(Data extracted from a collection)
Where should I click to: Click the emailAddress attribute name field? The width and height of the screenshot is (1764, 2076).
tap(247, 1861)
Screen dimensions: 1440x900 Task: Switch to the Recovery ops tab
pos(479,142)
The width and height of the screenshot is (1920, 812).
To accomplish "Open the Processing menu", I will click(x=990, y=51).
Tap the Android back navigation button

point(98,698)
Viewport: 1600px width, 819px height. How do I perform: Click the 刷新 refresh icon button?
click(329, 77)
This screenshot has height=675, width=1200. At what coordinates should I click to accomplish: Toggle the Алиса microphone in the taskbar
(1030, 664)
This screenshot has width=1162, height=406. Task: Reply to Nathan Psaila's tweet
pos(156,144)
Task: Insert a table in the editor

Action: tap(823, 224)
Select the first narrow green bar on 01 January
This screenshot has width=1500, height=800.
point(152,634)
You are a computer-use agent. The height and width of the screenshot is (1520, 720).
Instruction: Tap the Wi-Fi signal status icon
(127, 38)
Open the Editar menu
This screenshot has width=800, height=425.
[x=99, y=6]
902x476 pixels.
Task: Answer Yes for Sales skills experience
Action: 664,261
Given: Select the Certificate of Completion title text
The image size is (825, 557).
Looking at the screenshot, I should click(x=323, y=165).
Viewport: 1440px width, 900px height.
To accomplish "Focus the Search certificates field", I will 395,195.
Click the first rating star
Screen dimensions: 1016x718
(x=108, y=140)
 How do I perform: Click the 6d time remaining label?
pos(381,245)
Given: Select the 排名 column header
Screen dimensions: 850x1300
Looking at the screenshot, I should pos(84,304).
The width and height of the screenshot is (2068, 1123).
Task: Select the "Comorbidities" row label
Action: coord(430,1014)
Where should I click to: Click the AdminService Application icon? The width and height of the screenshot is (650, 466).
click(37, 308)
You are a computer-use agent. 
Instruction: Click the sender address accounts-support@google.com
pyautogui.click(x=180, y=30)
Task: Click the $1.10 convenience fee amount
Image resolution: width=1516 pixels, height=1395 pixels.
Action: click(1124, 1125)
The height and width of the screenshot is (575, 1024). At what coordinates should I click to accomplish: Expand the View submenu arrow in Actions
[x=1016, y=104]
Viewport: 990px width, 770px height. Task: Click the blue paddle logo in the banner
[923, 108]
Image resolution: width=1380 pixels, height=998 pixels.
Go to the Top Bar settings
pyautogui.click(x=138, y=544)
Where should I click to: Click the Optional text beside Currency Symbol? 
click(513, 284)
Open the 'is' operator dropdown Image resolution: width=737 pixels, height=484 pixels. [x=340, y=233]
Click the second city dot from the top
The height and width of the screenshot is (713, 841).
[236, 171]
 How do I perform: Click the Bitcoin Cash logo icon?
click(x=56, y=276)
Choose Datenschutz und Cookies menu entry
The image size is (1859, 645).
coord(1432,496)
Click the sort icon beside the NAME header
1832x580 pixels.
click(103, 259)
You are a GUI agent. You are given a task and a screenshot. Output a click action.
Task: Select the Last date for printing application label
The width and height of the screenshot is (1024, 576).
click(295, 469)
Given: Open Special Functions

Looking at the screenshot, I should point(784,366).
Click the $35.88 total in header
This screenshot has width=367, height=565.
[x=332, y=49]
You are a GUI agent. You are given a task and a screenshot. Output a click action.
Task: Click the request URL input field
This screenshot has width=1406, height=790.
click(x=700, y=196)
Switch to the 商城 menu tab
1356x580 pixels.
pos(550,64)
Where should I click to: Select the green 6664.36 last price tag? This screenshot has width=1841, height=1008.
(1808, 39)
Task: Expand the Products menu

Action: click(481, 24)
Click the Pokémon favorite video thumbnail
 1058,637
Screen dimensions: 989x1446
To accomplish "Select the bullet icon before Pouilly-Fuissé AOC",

• Description of the task: What is wanted is an exact copy of the data.

• Result of this exercise:
Where should I click to: Click the emailAddress attribute name field? The width and height of the screenshot is (1764, 2076).
tap(247, 1861)
Screen dimensions: 1440x900 Task: Switch to the Recovery ops tab
pos(479,142)
The width and height of the screenshot is (1920, 812).
To accomplish "Open the Processing menu", I will click(x=990, y=51).
Tap the Android back navigation button

point(98,698)
Viewport: 1600px width, 819px height. How do I perform: Click the 刷新 refresh icon button?
click(329, 77)
This screenshot has height=675, width=1200. At what coordinates should I click to accomplish: Toggle the Алиса microphone in the taskbar
(1030, 664)
This screenshot has width=1162, height=406. Task: Reply to Nathan Psaila's tweet
pos(156,144)
Task: Insert a table in the editor

Action: tap(823, 224)
Select the first narrow green bar on 01 January
This screenshot has width=1500, height=800.
point(152,634)
You are a computer-use agent. The height and width of the screenshot is (1520, 720).
Instruction: Tap the Wi-Fi signal status icon
(127, 38)
Open the Editar menu
This screenshot has width=800, height=425.
[x=99, y=6]
902x476 pixels.
Task: Answer Yes for Sales skills experience
Action: 664,261
Given: Select the Certificate of Completion title text
The image size is (825, 557).
Looking at the screenshot, I should click(x=323, y=165).
Viewport: 1440px width, 900px height.
To accomplish "Focus the Search certificates field", I will 395,195.
Click the first rating star
Screen dimensions: 1016x718
(x=108, y=140)
 How do I perform: Click the 6d time remaining label?
pos(381,245)
Given: Select the 排名 column header
Screen dimensions: 850x1300
Looking at the screenshot, I should pos(84,304).
The width and height of the screenshot is (2068, 1123).
Task: Select the "Comorbidities" row label
Action: coord(430,1014)
Where should I click to: Click the AdminService Application icon? The width and height of the screenshot is (650, 466).
click(37, 308)
You are a computer-use agent. 
Instruction: Click the sender address accounts-support@google.com
pyautogui.click(x=180, y=30)
Task: Click the $1.10 convenience fee amount
Image resolution: width=1516 pixels, height=1395 pixels.
Action: click(1124, 1125)
The height and width of the screenshot is (575, 1024). At what coordinates should I click to accomplish: Expand the View submenu arrow in Actions
[x=1016, y=104]
Viewport: 990px width, 770px height. Task: Click the blue paddle logo in the banner
[923, 108]
Image resolution: width=1380 pixels, height=998 pixels.
Go to the Top Bar settings
pyautogui.click(x=138, y=544)
Where should I click to: Click the Optional text beside Currency Symbol? 
click(513, 284)
Open the 'is' operator dropdown Image resolution: width=737 pixels, height=484 pixels. [x=340, y=233]
Click the second city dot from the top
The height and width of the screenshot is (713, 841).
[236, 171]
 How do I perform: Click the Bitcoin Cash logo icon?
click(x=56, y=276)
Choose Datenschutz und Cookies menu entry
The image size is (1859, 645).
coord(1432,496)
Click the sort icon beside the NAME header
1832x580 pixels.
click(103, 259)
You are a GUI agent. You are given a task and a screenshot. Output a click action.
Task: Select the Last date for printing application label
The width and height of the screenshot is (1024, 576).
click(295, 469)
Given: Open Special Functions

Looking at the screenshot, I should point(784,366).
Click the $35.88 total in header
This screenshot has width=367, height=565.
[x=332, y=49]
You are a GUI agent. You are given a task and a screenshot. Output a click action.
Task: Click the request URL input field
This screenshot has width=1406, height=790.
click(x=700, y=196)
Switch to the 商城 menu tab
1356x580 pixels.
pos(550,64)
Where should I click to: Select the green 6664.36 last price tag? This screenshot has width=1841, height=1008.
(1808, 39)
Task: Expand the Products menu

Action: click(481, 24)
Click the Pokémon favorite video thumbnail
 1058,637
Screen dimensions: 989x1446
To accomplish "Select the bullet icon before Pouilly-Fuissé AOC",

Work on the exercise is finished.